Sobre la frágil institución del mundo*


Discurso con motivo del Premio Kleist


En la obra de Kleist encontramos una experiencia del mundo que no se adquiere ni a través del conocimiento ni del sentimiento. Al leer descubrimos cómo todo está irremediablemente ligado con todo y todo depende de todo. Cómo aquellas vivencias del exterior que se fijan en el interior de nuestra cabeza obedecen a un proceso de autoselección. Cómo permanecen luego así dormidas, inmóviles, y cómo, mientras duermen, continúan siempre pendientes de sí mismas. Tanto que uno sucumbe a ellas. Con independencia de que uno llegue a saber lo que vale la vida por sí mismo o por otros, de que conserve esa conciencia para sí mismo en forma de silencio o la haga salir del cerebro en forma de frase, el punto de origen de tal conciencia se pierde irremediablemente, sus propias intenciones no alcanzan a cumplirse. Lo que realmente vale la vida es algo que nunca logramos vislumbrar. Sólo vislumbramos frágiles creaciones del instante. Y provisionalidades construidas que apenas se sostienen hasta el paso siguiente.

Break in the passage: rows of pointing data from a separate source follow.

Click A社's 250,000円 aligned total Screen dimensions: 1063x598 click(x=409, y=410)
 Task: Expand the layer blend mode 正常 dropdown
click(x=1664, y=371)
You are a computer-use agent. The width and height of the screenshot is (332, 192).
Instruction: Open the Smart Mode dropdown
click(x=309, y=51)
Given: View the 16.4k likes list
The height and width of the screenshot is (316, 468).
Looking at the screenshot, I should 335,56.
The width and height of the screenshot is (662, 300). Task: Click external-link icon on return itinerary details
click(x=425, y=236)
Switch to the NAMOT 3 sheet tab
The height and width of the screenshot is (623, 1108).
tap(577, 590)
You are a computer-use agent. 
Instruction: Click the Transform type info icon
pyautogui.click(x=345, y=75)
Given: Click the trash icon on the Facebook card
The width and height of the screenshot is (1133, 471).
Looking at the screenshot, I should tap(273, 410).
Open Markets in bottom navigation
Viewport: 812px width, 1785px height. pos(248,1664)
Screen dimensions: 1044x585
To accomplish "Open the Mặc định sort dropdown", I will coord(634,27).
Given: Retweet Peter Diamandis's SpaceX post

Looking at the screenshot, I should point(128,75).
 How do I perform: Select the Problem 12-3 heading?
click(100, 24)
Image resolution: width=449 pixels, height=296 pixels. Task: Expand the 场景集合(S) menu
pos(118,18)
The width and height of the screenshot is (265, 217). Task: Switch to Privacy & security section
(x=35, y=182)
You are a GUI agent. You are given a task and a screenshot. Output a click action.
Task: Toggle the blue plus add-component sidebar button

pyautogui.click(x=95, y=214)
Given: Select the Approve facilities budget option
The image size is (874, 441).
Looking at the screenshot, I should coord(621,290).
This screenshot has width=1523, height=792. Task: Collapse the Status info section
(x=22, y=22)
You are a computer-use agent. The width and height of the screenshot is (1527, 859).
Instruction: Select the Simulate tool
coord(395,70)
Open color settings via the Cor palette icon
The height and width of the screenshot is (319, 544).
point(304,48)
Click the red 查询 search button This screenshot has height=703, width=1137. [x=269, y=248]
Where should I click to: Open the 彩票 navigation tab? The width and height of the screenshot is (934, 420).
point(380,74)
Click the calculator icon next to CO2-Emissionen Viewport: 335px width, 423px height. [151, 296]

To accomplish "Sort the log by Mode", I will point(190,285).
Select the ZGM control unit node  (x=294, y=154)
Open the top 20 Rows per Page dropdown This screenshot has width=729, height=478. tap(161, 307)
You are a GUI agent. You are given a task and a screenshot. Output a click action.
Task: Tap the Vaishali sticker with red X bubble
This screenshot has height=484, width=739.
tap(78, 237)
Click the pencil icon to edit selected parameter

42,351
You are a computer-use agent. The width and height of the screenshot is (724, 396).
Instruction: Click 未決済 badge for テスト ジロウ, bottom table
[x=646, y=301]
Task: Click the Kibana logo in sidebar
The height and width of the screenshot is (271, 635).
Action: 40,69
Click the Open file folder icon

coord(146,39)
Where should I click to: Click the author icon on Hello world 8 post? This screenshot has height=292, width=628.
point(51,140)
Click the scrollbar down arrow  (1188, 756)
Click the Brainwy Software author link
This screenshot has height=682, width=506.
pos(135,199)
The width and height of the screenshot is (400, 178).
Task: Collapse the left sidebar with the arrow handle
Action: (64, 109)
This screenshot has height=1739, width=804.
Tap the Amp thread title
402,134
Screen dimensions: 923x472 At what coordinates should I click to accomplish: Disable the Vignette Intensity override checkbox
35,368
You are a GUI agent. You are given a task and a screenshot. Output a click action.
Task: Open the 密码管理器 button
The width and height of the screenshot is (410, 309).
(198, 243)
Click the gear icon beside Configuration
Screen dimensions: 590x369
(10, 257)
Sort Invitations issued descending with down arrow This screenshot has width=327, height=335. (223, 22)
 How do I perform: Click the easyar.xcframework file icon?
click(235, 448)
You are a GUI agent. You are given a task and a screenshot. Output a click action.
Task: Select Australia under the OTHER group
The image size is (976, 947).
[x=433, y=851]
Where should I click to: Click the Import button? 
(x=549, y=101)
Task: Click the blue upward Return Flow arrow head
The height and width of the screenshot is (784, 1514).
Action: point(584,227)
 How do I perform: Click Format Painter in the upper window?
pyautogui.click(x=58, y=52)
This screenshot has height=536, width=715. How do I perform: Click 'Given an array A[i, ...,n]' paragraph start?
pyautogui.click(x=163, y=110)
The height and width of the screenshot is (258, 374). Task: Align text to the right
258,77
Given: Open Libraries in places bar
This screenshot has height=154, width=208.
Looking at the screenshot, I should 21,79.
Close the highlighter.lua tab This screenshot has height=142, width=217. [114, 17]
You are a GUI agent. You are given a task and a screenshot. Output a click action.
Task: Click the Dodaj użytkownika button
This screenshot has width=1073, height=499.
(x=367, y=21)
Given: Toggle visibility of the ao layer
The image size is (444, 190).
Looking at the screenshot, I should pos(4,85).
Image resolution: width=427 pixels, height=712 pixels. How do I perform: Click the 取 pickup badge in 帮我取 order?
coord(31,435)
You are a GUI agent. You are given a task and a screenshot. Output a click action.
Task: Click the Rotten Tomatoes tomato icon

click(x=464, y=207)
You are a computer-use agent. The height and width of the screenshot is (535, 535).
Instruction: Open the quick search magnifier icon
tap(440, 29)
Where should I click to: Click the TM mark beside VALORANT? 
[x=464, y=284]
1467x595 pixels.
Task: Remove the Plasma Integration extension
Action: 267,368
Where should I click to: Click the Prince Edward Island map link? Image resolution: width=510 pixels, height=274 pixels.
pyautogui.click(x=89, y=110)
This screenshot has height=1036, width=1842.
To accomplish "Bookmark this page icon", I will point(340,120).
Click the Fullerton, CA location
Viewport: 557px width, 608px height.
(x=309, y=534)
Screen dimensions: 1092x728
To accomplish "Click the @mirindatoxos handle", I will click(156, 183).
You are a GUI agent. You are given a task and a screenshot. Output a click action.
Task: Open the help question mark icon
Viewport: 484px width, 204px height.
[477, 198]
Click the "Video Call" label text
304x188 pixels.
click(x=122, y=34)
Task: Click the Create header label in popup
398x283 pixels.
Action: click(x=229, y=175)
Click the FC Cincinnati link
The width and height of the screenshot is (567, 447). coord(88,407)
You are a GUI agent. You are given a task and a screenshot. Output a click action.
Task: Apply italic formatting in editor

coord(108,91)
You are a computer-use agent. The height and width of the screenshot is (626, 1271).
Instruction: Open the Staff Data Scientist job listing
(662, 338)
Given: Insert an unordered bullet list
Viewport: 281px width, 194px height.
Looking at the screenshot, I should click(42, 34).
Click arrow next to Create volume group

Una vez, un niño de siete años se metió en el río de las afueras del pueblo a lomos de su caballo, y en la misma agua había muchos otros niños bañándose. El sol era lo único sobre sus cabezas y su propia piel lo único que llevaban sobre el cuerpo. Durante cierto tiempo, miraron con envidia al niño que llegaba a caballo. El vientre del caballo brillaba incluso antes de mojarse.

Cuando el caballo, en medio de los meandros del río, tiró al niño al suelo y lo pisoteó hasta matarlo, nadie quiso mirar. A los otros niños ya se les había pasado la envidia hacía rato y también hacía rato que cada uno tan sólo estaba pendiente de su propia piel mojada. No obstante, todos estaban allí cuando el caballo mataba al niño debajo del agua. También el padre del niño estaba presente. Estaba en la orilla, sacando paladas de arena. Aprovechaba el final del verano para construir una casa en la que pudieran vivir en invierno.

Hasta que no hubo cargado la arena en su camión, el padre no vio al caballo en el río sin el niño. Se tiró al agua con toda su vieja ropa puesta y buceó. Poco después sacó al niño muerto hasta la orilla y lo depositó en el suelo.

Unos cuantos niños vieron en aquel momento cómo una persona puede envejecer en un instante: en un abrir y cerrar de ojos, el cabello del hombre se volvió gris. Doce pares de ojos habían visto todo lo sucedido. Pero, al mismo tiempo, los niños no vieron nada que pudieran describir, no podían decir cómo había sucedido. Habían presenciado un proceso que era completamente transparente a la vez que un enorme espejismo: habían presenciado cómo la vida de aquel hombre se acercaba a su final de un modo similar pero también del todo distinto a la muerte de su hijo.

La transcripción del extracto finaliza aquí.